Je relis maintenant du Boileau, ou plutôt tout Boileau, et avec moult coups de crayon aux marges. Cela me semble vraiment fort. On ne se lasse point de ce qui est bien écrit. Le style c’est la vie ! c’est le sang même de la pensée ! Boileau était une petite rivière, étroite, peu profonde, mais admirablement limpide et bien encaissée. C’est pourquoi cette onde ne se tarit pas. Rien ne se perd de ce qu’il veut dire. Mais que d’Art il a fallu pour faire cela, et avec si peu ! Je m’en vais ainsi, d’ici deux ou trois ans, relire attentivement tous les classiques français et les annoter, travail qui me servira pour mes Préfaces (mon ouvrage de critique littéraire, tu sais). J’y veux prouver l’insuffisance des écoles, quelles qu’elles soient, et bien déclarer que nous n’avons pas la prétention, nous autres, d’en faire une et qu’il n’en faut pas faire. Nous sommes au contraire dans la tradition. Cela me semble, à moi, strictement exact. Cela me rassure et m’encourage. Ce que j’admire dans Boileau, c’est ce que j’admire dans Hugo, et où l’un a été bon, l’autre est excellent. Il n’y a qu’un beau. C’est le même partout, mais il a des aspects différents ; il est plus ou moins coloré par les reflets qui dominent. Voltaire et Chateaubriand, par exemple, ont été médiocres par les mêmes causes, etc. Je tâcherai de faire voir pourquoi la critique esthétique est restée si en retard de la critique historique et scientifique : on n’avait point de base. La connaissance qui leur manque à tous, c’est l’anatomie du style, savoir comment une phrase se membre et par où elle s’attache. On étudie sur des mannequins, sur des traductions, d’après des professeurs, des imbéciles incapables de tenir l’instrument de la science qu’ils enseignent, une plume, je veux dire, et la vie manque ! l’amour ! l’amour, ce qui ne se donne pas, le secret du bon Dieu, l’âme, sans quoi rien ne se comprend.

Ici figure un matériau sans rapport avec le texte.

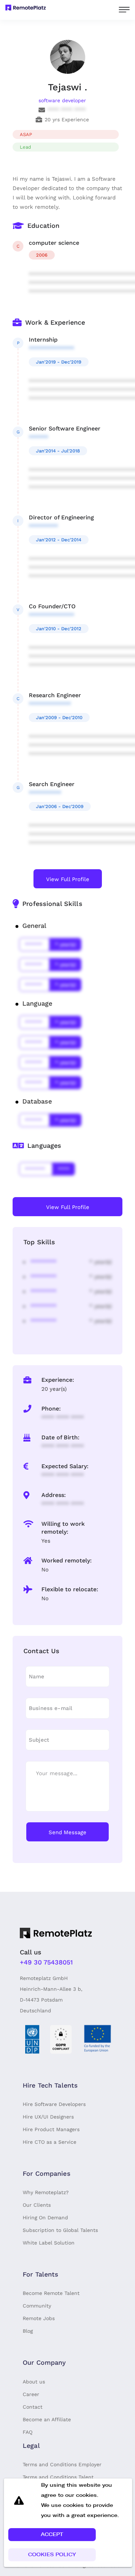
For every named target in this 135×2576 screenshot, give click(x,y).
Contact (32, 2407)
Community (37, 2306)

Quand j’aurai fini cela — ce sera un travail d’une grande année, pas plus (mais au moins je me serai vengé littérairement, comme dans le Dictionnaire des Idées reçues je me vengerai moralement) — quand j’aurai fini cela (après la Bovary et l’Anubis toutefois), j’entrerai sans doute dans une phase nouvelle et il me tarde d’y être. Moi qui écris si lentement, je me ronge de plans. Je veux faire deux ou trois longs bouquins épiques, des romans dans un milieu grandiose où l’action soit forcément féconde et les détails riches d’eux-mêmes, luxueux et tragiques tout à la fois, des livres à grandes murailles et peintes du haut en bas.

Il y avait dans la Revue de Paris (fragment de Michelet sur Danton) un jugement sur Robespierre qui m’a plu. Il le signale comme étant, de sa personne, un gouvernement ; et c’est pour cela que tous les gouvernementomanes républicains l’ont aimé. La médiocrité chérit la Règle ; moi je la hais. Je me sens contre elle et contre toute restriction, corporation, caste, hiérarchie, niveau, troupeau, une exécration qui m’emplit l’âme, et c’est par ce côté-là peut-être que je comprends le martyre.

Adieu, belle ex-démocrate. Mille baisers. À toi.

Ton G.

Jeudi soir. Je n’ai pas envoyé ma lettre ce matin, ne sachant où tu étais. Demain je te l’envoie quand même. Merci du petit portrait.